Stanford to investigate president over research misconduct allegations

Stanford (Calif.) University's board of trustees has opened an investigation into its president amid allegations that at least four research papers he co-authored may contain altered images, according to a Dec. 1 report from The Washington Post. 

The university's investigation was launched after The Stanford Daily,, a campus newspaper, confirmed that The European Molecular Biology Organization Journal is reviewing possible misconduct regarding a paper published in 2008 for which Marc Tessier-Lavigne, PhD, a prominent neuroscientist, is listed as a co-author. Dr. Tessier-Lavigne became Stanford's president in 2016. Allegations of research misconduct have also been raised on papers published in 1999 and the early 2000s in Cell, Nature and Science

A 2001 paper for which Dr. Tessier-Lavigne was the lead author appears to have images that were intentionally photoshopped, according to Elizabeth Bik, PhD, a research integrity consultant who specializes in photographic images. 

Dee Mostofi, a university spokesperson, told the campus paper that Stanford "will assess the allegations presented in the Stanford Daily, consistent with its normal rigorous approach by which allegations of research misconduct are reviewed and investigated." 

In a statement provided to the Daily via a university spokesperson, Dr. Tessier-Lavigne said he supports the investigation: "Scientific integrity is of the utmost importance both to the university and to me personally. I support this process and will fully cooperate with it, and I appreciate the oversight by the Board of Trustees." 

Dr. Tessier-Lavigne was alerted of several errors in his papers in 2015, the university said in its statement to the Daily, adding that he contacted the editors of two journals the same day he was made aware of the issues. He voluntarily submitted corrections to Science that were not published. Holden Thorp, PhD, editor in chief of the Science family of journals, told The Washington Post the corrections were never published due to an error on the journal's part. 

It's unclear how long Stanford's review of the possible research misconduct will take.

### Your objective
Reproduce the full article about Stanford's investigation of its president word for word.

### Excerpted records
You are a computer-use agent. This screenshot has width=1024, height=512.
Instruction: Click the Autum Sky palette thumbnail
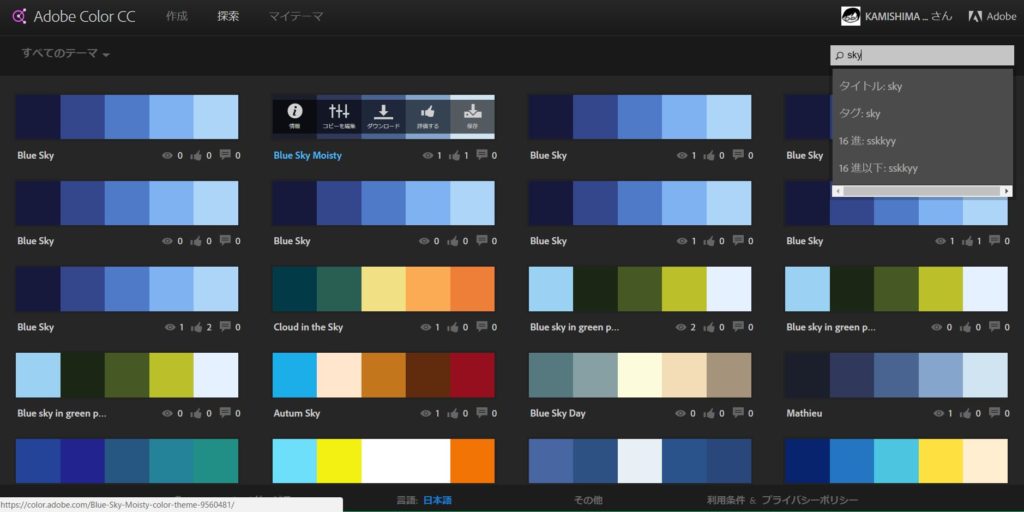click(383, 375)
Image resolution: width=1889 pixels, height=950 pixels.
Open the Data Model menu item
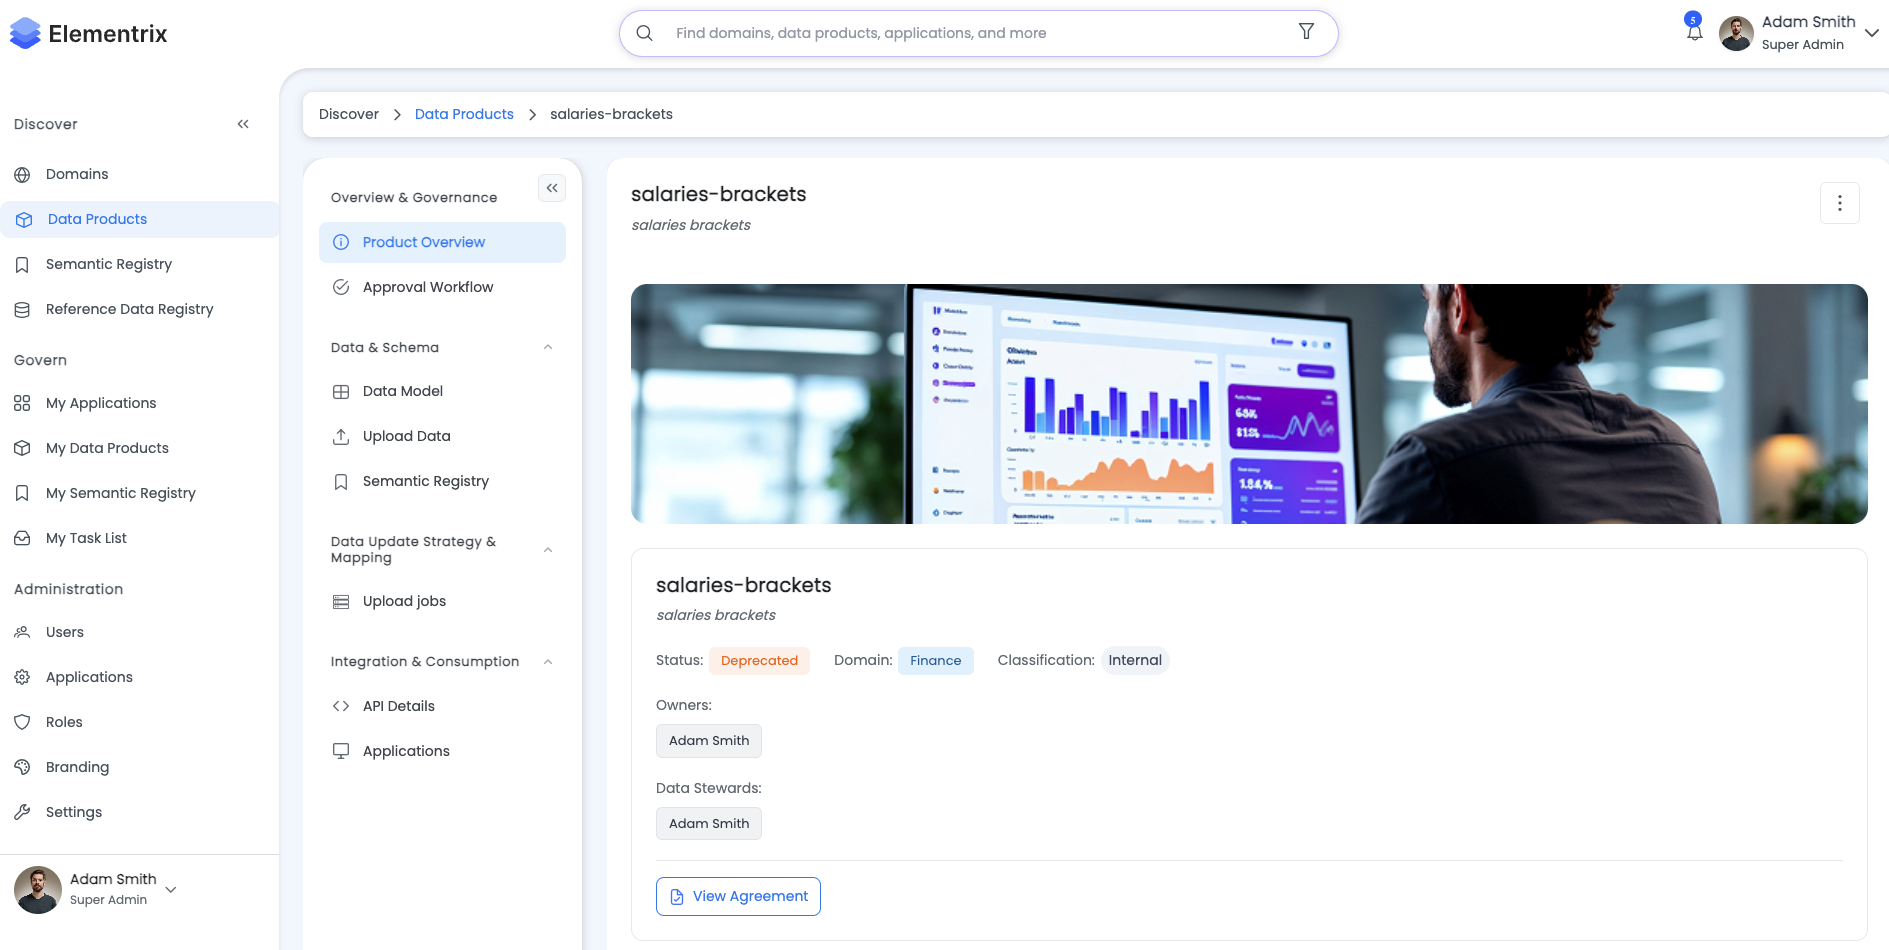coord(402,391)
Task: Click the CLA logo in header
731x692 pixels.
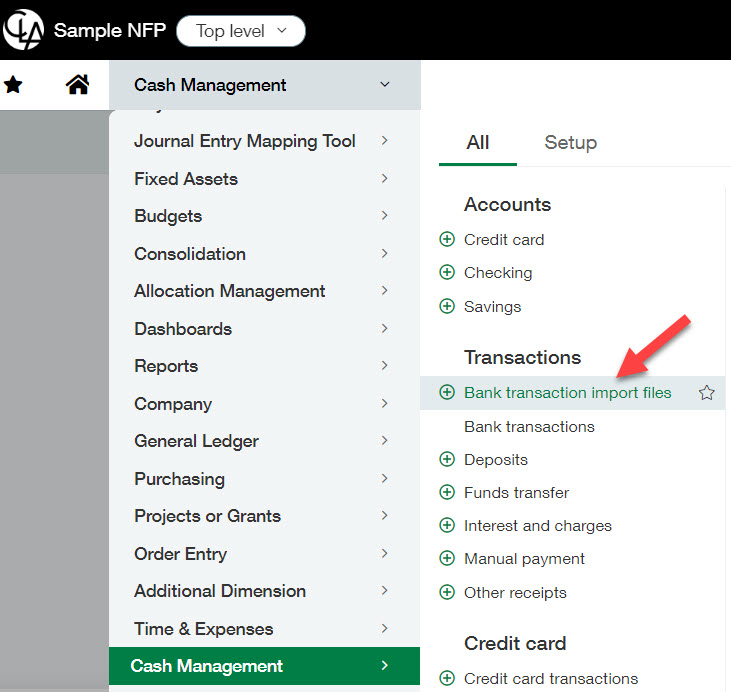Action: [23, 30]
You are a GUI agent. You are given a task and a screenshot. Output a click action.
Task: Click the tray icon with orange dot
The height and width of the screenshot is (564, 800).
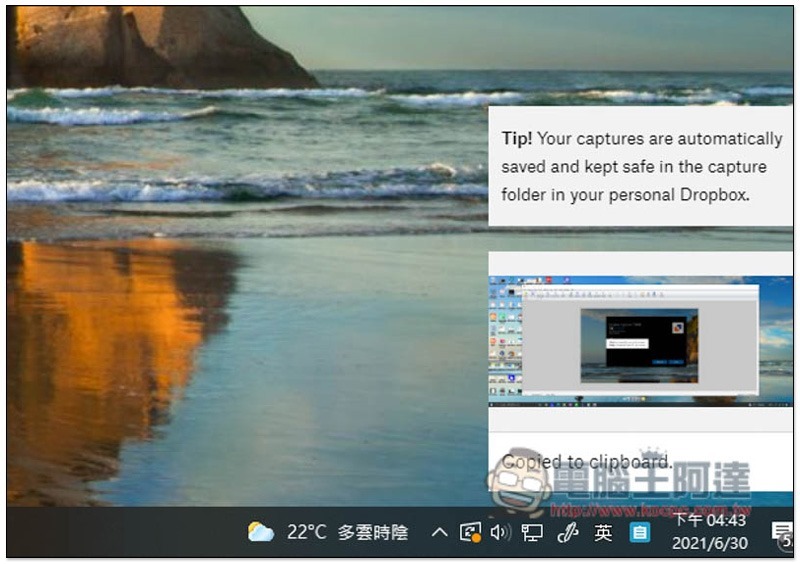[470, 532]
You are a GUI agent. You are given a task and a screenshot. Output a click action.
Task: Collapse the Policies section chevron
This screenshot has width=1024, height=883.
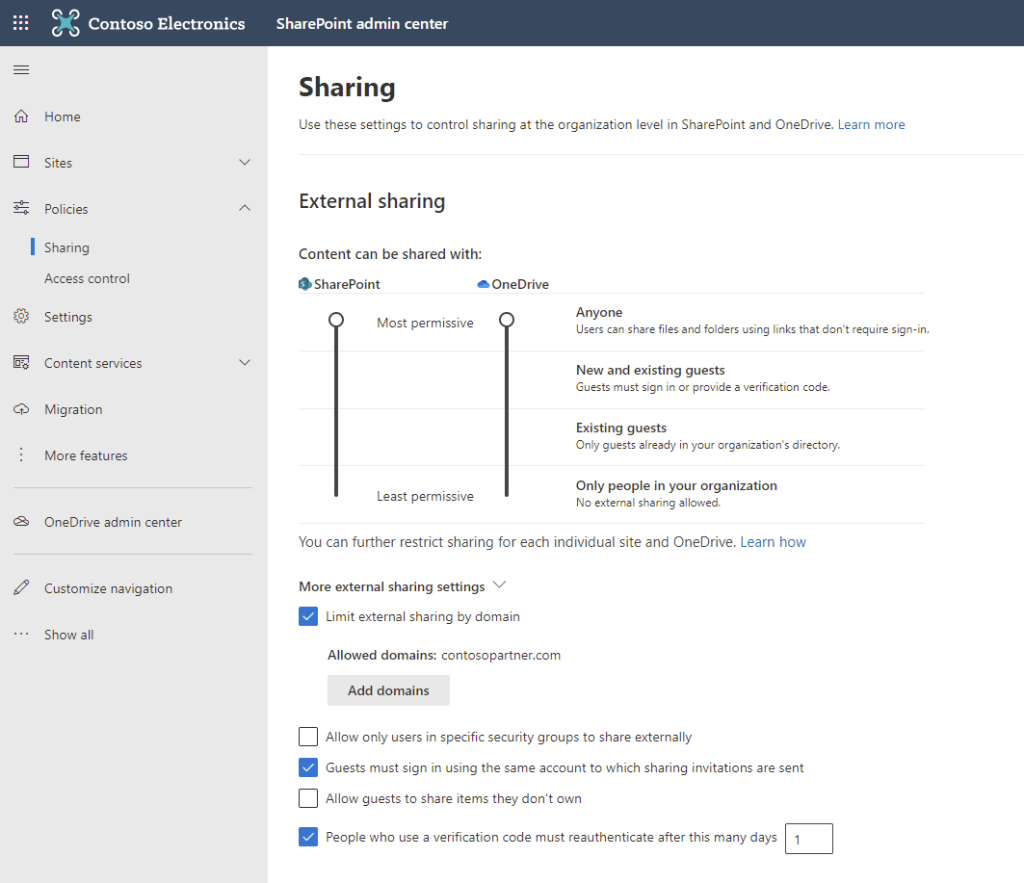click(245, 208)
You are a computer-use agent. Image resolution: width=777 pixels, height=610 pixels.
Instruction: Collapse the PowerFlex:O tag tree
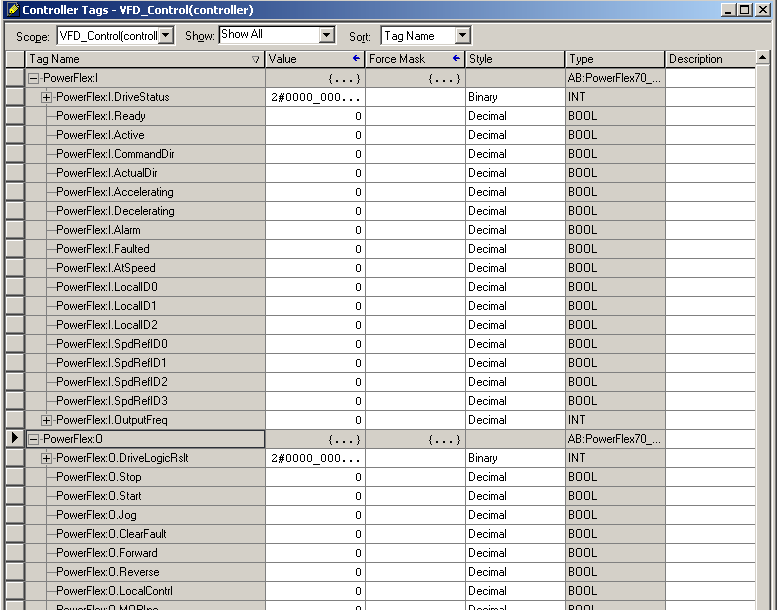[x=34, y=439]
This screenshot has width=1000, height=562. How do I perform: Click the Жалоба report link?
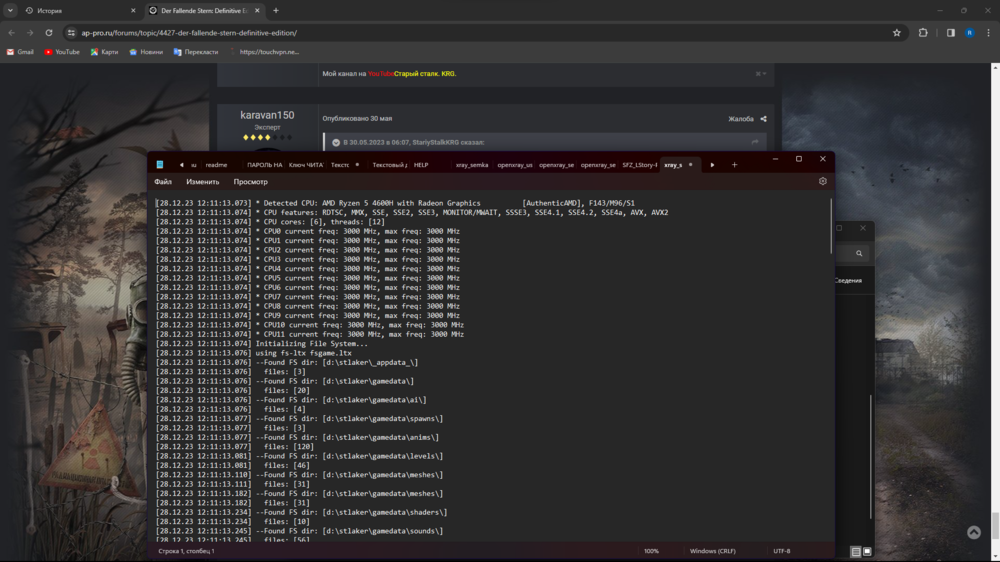740,119
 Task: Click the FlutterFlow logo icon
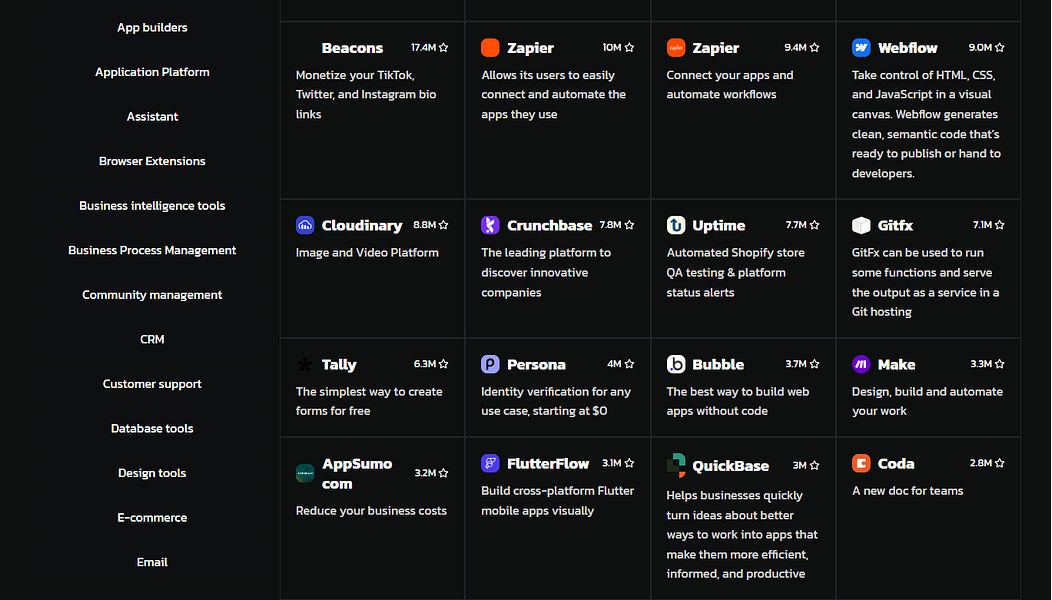coord(489,463)
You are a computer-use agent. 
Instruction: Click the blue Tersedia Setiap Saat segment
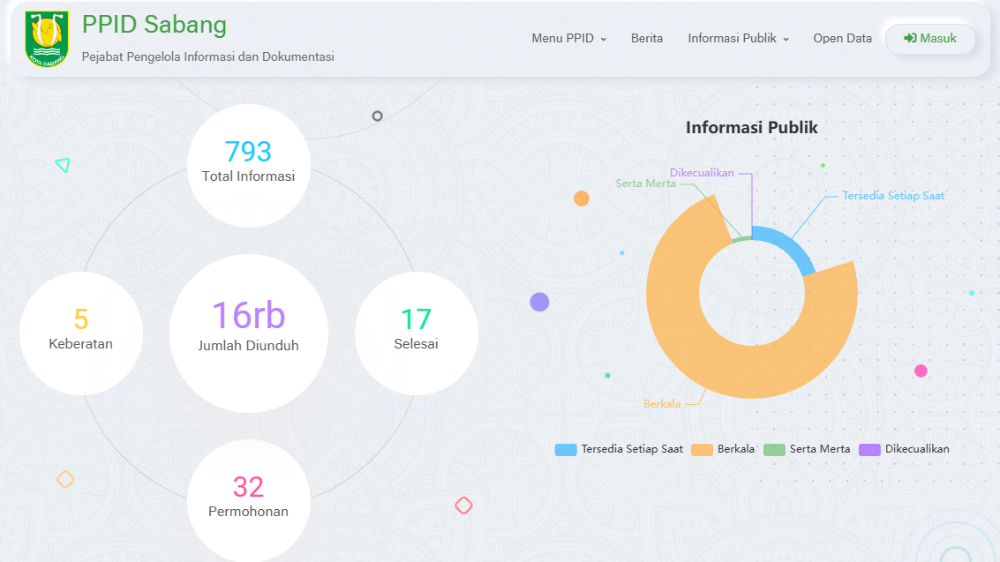click(x=788, y=246)
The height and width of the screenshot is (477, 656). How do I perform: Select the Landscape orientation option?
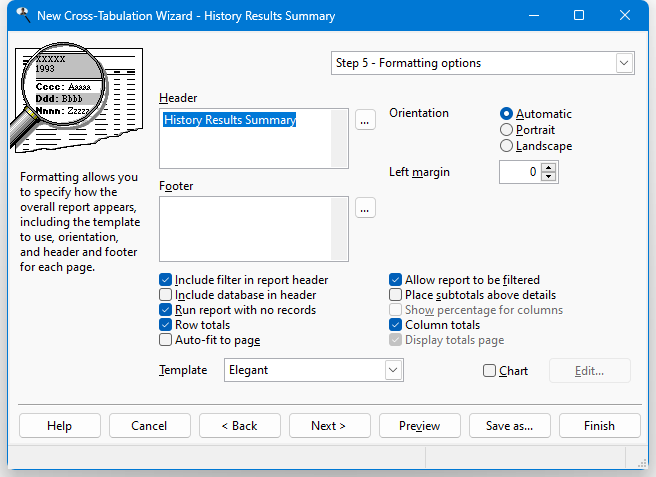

### Response to this task
Stanford to investigate president over research misconduct allegations

Stanford (Calif.) University's board of trustees has opened an investigation into its president amid allegations that at least four research papers he co-authored may contain altered images, according to a Dec. 1 report from The Washington Post. 

The university's investigation was launched after The Stanford Daily,, a campus newspaper, confirmed that The European Molecular Biology Organization Journal is reviewing possible misconduct regarding a paper published in 2008 for which Marc Tessier-Lavigne, PhD, a prominent neuroscientist, is listed as a co-author. Dr. Tessier-Lavigne became Stanford's president in 2016. Allegations of research misconduct have also been raised on papers published in 1999 and the early 2000s in Cell, Nature and Science

A 2001 paper for which Dr. Tessier-Lavigne was the lead author appears to have images that were intentionally photoshopped, according to Elizabeth Bik, PhD, a research integrity consultant who specializes in photographic images. 

Dee Mostofi, a university spokesperson, told the campus paper that Stanford "will assess the allegations presented in the Stanford Daily, consistent with its normal rigorous approach by which allegations of research misconduct are reviewed and investigated." 

In a statement provided to the Daily via a university spokesperson, Dr. Tessier-Lavigne said he supports the investigation: "Scientific integrity is of the utmost importance both to the university and to me personally. I support this process and will fully cooperate with it, and I appreciate the oversight by the Board of Trustees." 

Dr. Tessier-Lavigne was alerted of several errors in his papers in 2015, the university said in its statement to the Daily, adding that he contacted the editors of two journals the same day he was made aware of the issues. He voluntarily submitted corrections to Science that were not published. Holden Thorp, PhD, editor in chief of the Science family of journals, told The Washington Post the corrections were never published due to an error on the journal's part. 

It's unclear how long Stanford's review of the possible research misconduct will take.